Druid & Kafka Indexing Service: How to fix merging segments issue

This articles describes a bumpy road we went through to successfully run Hadoop Index Job on AWS EMR for the latest Druid 0.10.0 with deep storage on S3 Signature Version 4 Only.

Background

Deep.BI provides multitenant Druid infrastructure in the cloud with complementary Kafka and Flink for scalable and reliable data collection, enrichment, storage, analytics, real-time usage and robotic process automation (RPA). Recently we upgraded our infrastructure to the latest Druid (0.10.0) and new way of ingesting data through Kafka Indexing Service (KIS). The big problem of this setup is an enormous amount of sharded segments which are supposed to be merged by KIS, but they're not. This is planned to be fixed in the future Druid release, but till then we had to fix it by ourselves.

Our Druid architecture

We decided to run our Druid infrastructure in a hybrid cloud:

  • KIS (Middlemanagers + Overlord) run in the private cloud (dedicated servers from a datacenter)
  • Brokers + Historicals run in the private cloud too
  • Coordinator runs on AWS EC2
  • for deep storage we use Amazon S3
  • as a metadata store we choose AWS RDS

(we publish our reasons for these decisions in a separate article, in the meantime you can ask us via email: tech@deep.bi)

Our approach

To solve the mentioned problem we had to setup a Hadoop cluster to periodically run Hadoop Index Jobs.

Due to its period nature we decided to dynamically start an AWS Elastic Map Reduce (EMR) instance with EMR-terminate option after the job completion. The unexpected problems we faced were different S3 versions support and compatibility of Druid extensions, which resulted in non-trivial task like:

  • Druid recompilation with a proper extensions
  • VPN between AWS and our cloud

Details

Creating job description task

First we've assembled a job task description
according to http://druid.io/docs/0.10.0/ingestion/batch-ingestion.htm and http://druid.io/docs/latest/operations/other-hadoop.html.

Adding Hadoop EMR jars and config files to Druid

Next we've added Hadoop client jars compatible with our EMR version to DRUID_DIR/hadoop-dependencies/hadoop-client/2.7.3.

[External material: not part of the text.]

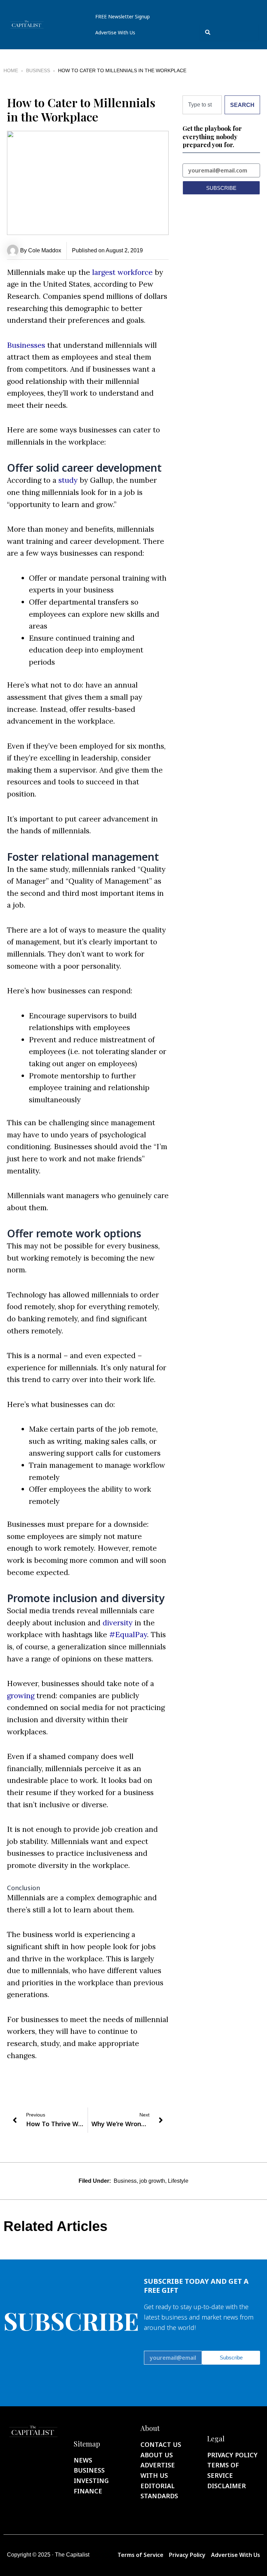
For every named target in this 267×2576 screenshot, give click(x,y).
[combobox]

Another step was copying a bunch of the *-site.xml files from EMR's /etc/hadoop/conf to DRUID_DIR/conf/druid/_common directory.

Setting up a VPN between your Druid and EMR

After submitting the job to the indexer we got our first error:

2017-05-25T15:41:01,887 INFO [Thread-56] org.apache.hadoop.hdfs.DFSClient - Exception in createBlockOutputStream  
java.net.ConnectException: Connection refused  

The problem was that EMR data nodes were only accessible via local IP addresses while our middle managers were running on our premise.

Thus, we had to setup a VPN connection between our private cloud and AWS and configure Druid cluster to work with Amazon EMR and now we thought we are finally ready to successfully submit an indexing task, but...

Tuning configs and add another libraries to Druid

After successfully solving all networking problems we've hit another error:

2017-05-25T22:53:16,654 ERROR [task-runner-0-priority-0] io.druid.indexer.hadoop.DatasourceInputFormat - Exception thrown finding location of splits  
java.lang.RuntimeException: java.lang.ClassNotFoundException: Class com.amazon.ws.emr.hadoop.fs.EmrFileSystem not found  

Quick look into core-site.xml revealed this:

  <property>
    <name>fs.s3.impl</name>
    <value>com.amazon.ws.emr.hadoop.fs.EmrFileSystem</value>
  </property>

  <property>
    <name>fs.s3n.impl</name>
    <value>com.amazon.ws.emr.hadoop.fs.EmrFileSystem</value>
  </property>

So we were thinking of two possibilities:

At the beginning we went for the first solution, so we had downloaded a bunch of jar files from EMR but we immediately faced class dependency conflicts, so we decided not to follow this path anymore.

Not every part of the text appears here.